The key to the success was to:
Actually have PhoneGap / Cordova JS file placed in your app content and have it correctly referenced (valid path and file name) in your source files.
Have source file in correct version (2.0.0) as of writing this.
First can be especially confusing for PhoneGap Build users, which are instructed to remove source file. Reference in source file (<script type="text/javascript" src="cordova.js"></script>
) should be untouched, but file, it references, should not exits. PhoneGap Build will inject this file (in proper version) during compile / build process.
This is fine for PhoneGap, but completely wrong for Ripple. If you want Ripple to be fully functional and be able to fire events (at least certain), you should leave that file in place. I found out, that this does not interfere PhoneGap at all. Apps are builded without problems, with and without that file in place.

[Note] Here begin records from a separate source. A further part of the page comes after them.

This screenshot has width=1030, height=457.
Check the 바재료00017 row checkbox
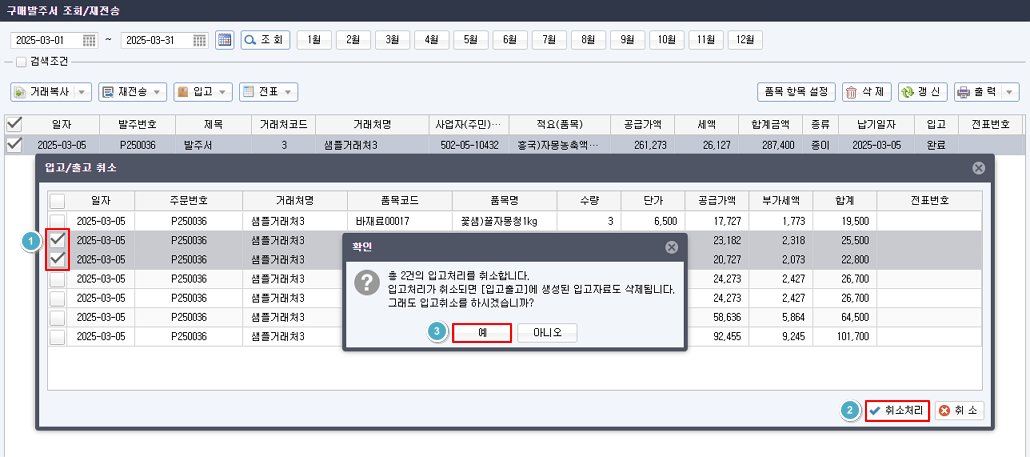[x=59, y=221]
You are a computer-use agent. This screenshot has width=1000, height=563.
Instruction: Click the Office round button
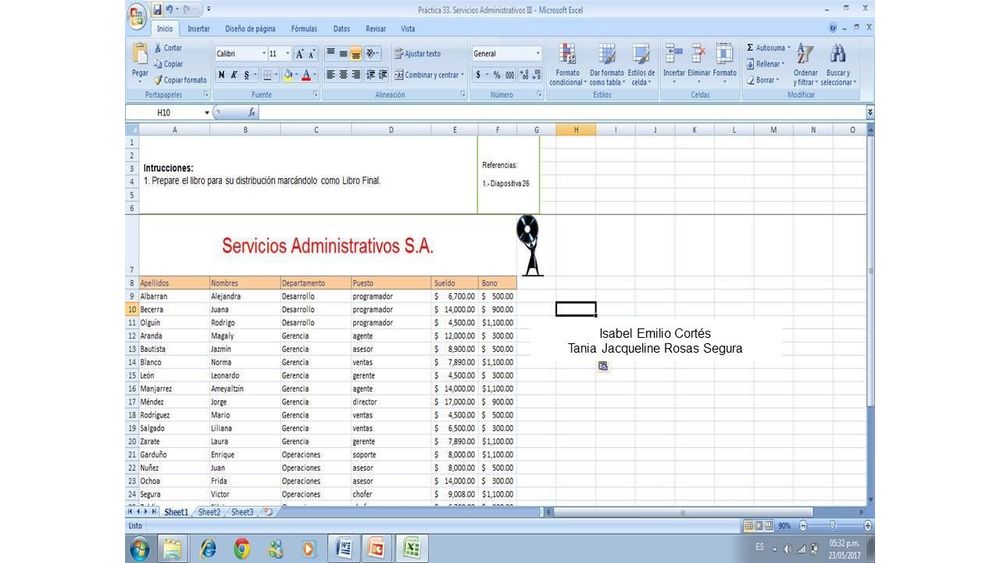137,14
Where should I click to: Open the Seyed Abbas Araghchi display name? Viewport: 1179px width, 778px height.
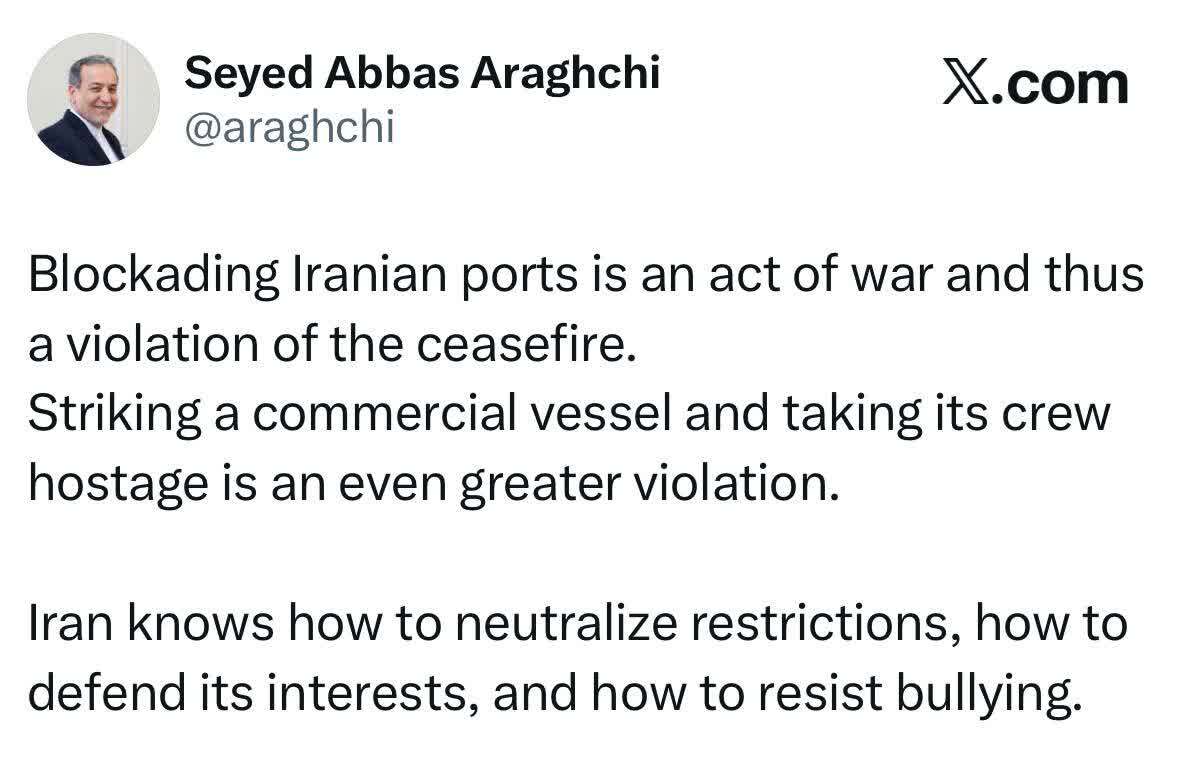pyautogui.click(x=423, y=72)

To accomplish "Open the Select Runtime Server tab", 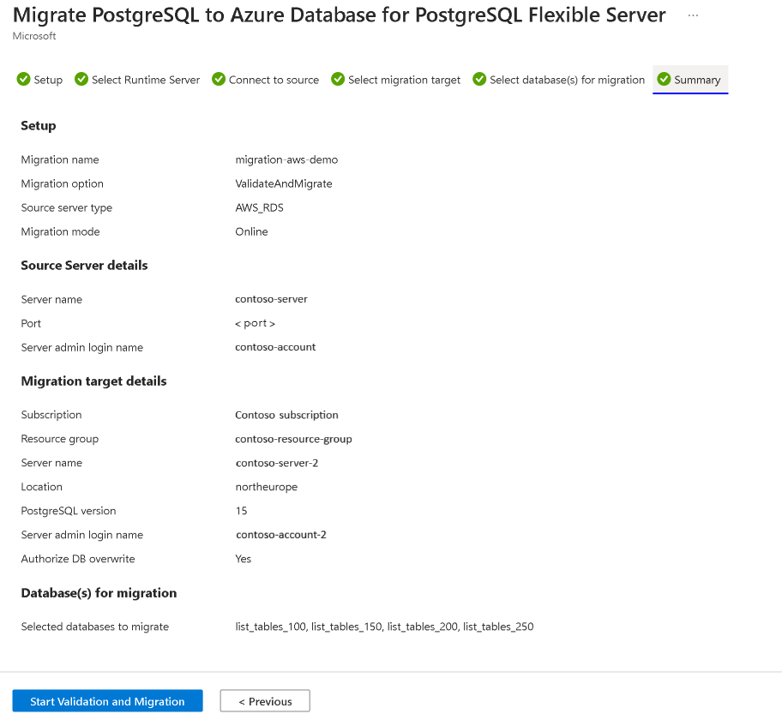I will coord(137,80).
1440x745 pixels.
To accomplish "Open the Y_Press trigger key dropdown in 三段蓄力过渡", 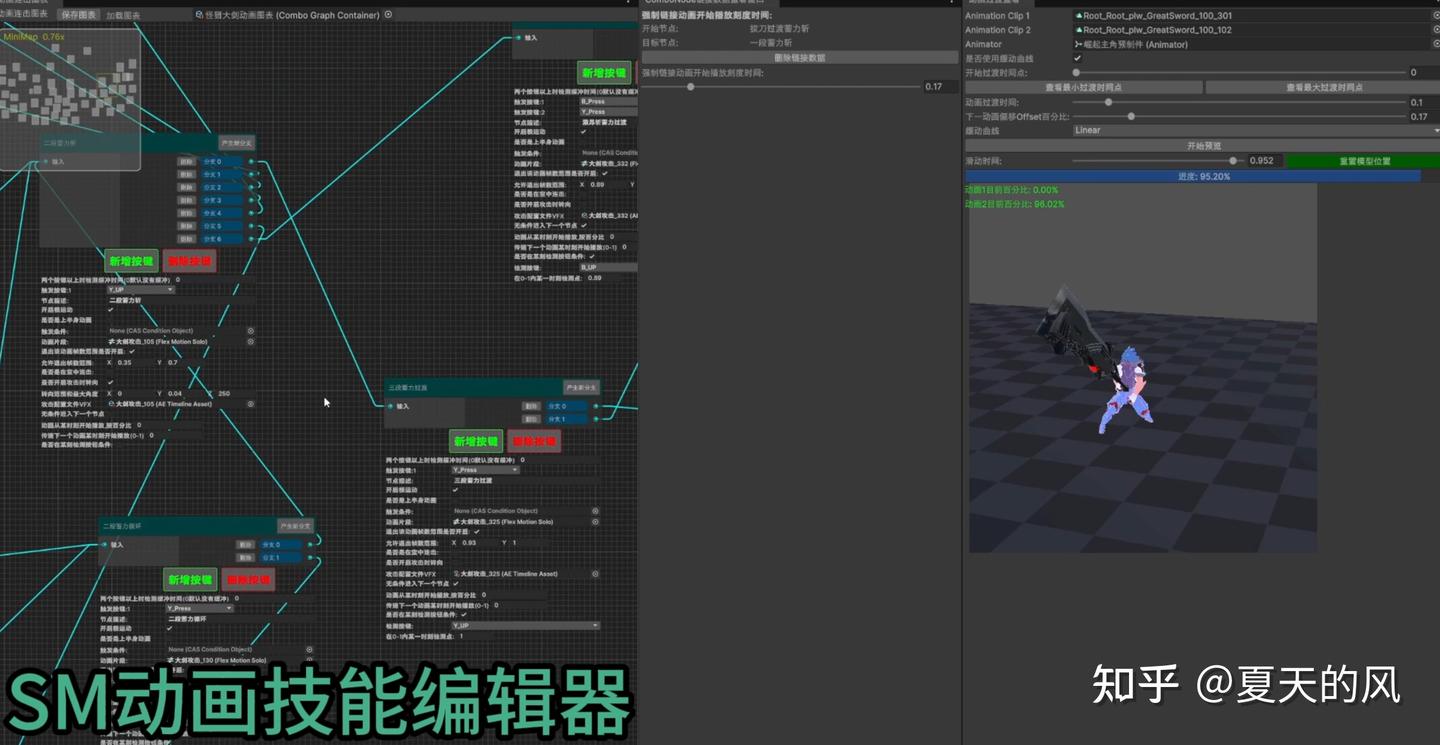I will tap(486, 469).
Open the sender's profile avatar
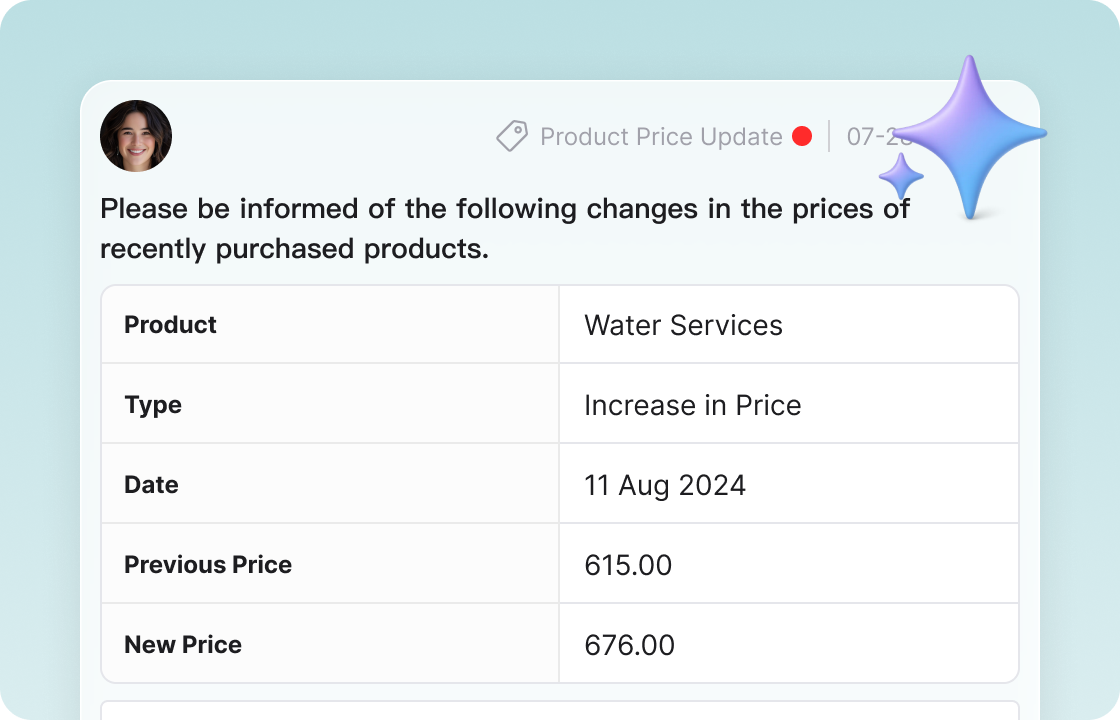This screenshot has height=720, width=1120. [x=136, y=135]
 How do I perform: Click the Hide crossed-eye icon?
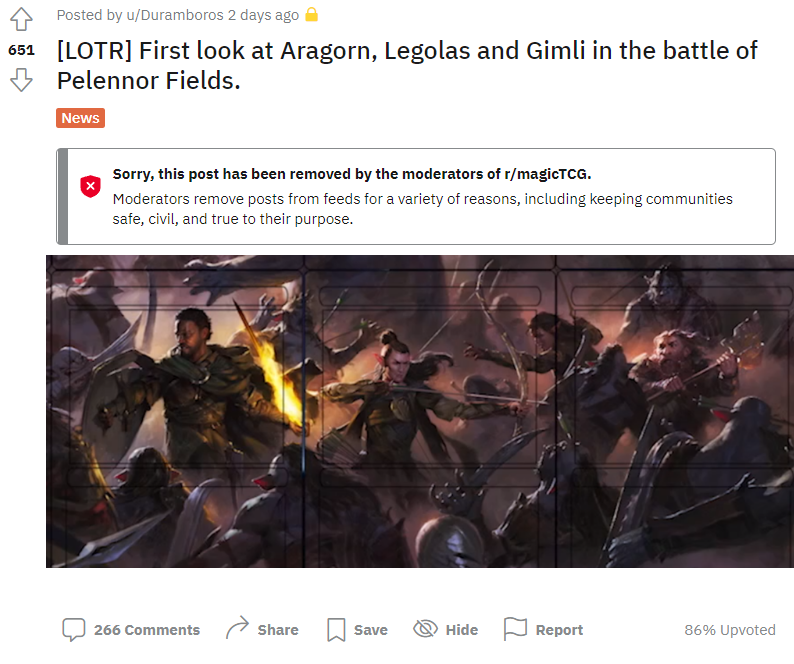click(425, 629)
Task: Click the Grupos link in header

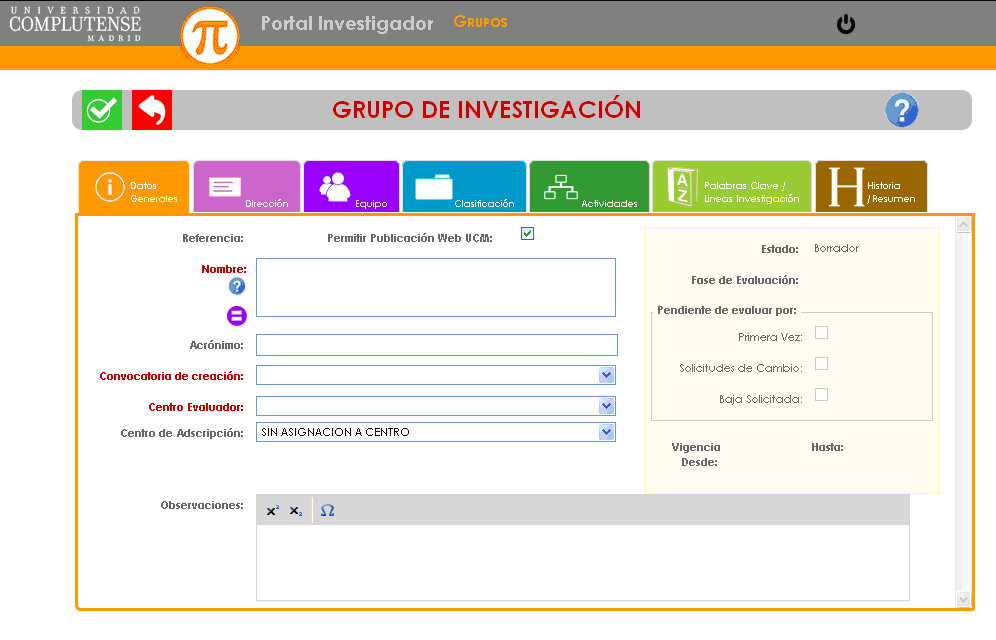Action: tap(480, 22)
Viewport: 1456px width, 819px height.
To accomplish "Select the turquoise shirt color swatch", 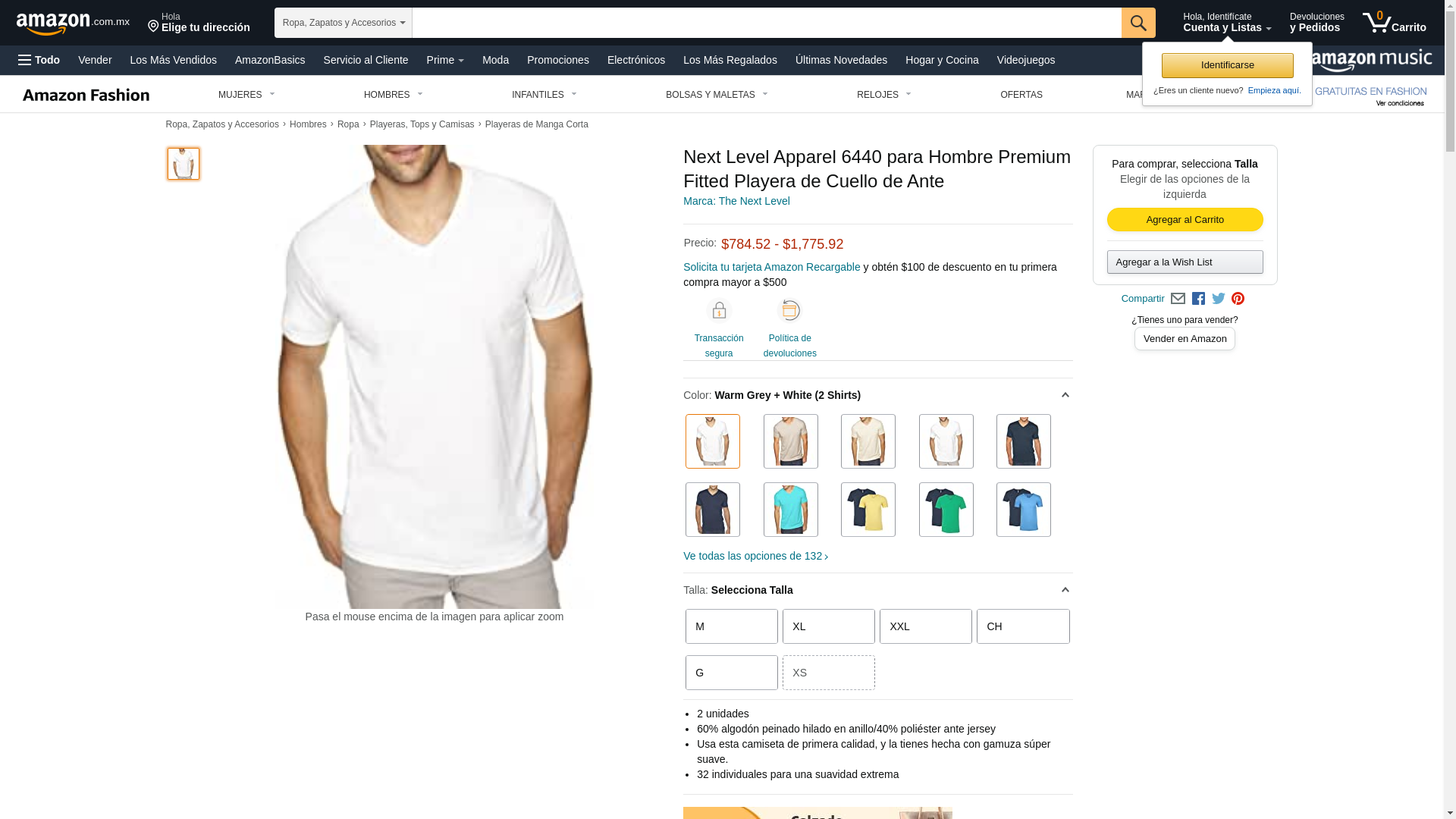I will [791, 510].
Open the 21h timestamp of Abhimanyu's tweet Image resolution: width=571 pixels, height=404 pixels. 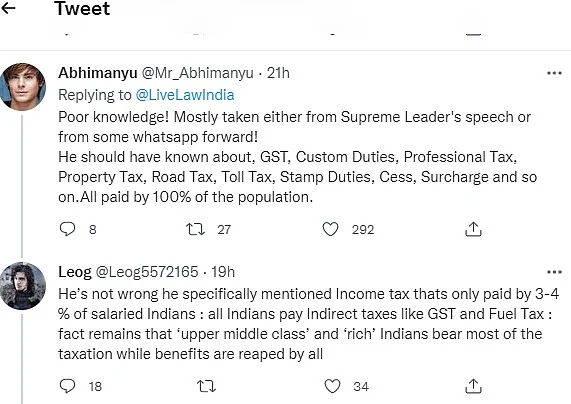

Second is also important. I found out, that current version of Ripple is build basing on PhoneGap API 2.0.0, which is very, very old against currently available PhoneGap API 3.0.0. So, to have Ripple working nearly without glitches, you have to [browse PhoneGap repository(http://phonegap.com/install/) and grab PhoneGap 2.0.0 sources, released 20 Jul 2012 and extract cordova.js
files out of it. Then place it in source folder of your webapp, add correct reference to it and try Ripple then.
At least some events should now be fired (some, like deviceready
) may still fail.
Also, keep in mind, that everything, including event handlers, must be defined in a deviceready
event listener code, or the whole thing will fail.
Ripple's JIRA issues, that might be related:
- Support for the last version of PhoneGap,
- Ripple Emulator under Windows doesn't fire events,
- Ripple should check, if
phonegap.js
/cordova.js
files really exists.
BTW: if you open up browser's console and manually fire an event you'll see a proper notice written to console by Ripple. Which means, that Ripple thinks, if fires an even on an emulated webapp, but it actually doesn't fire it.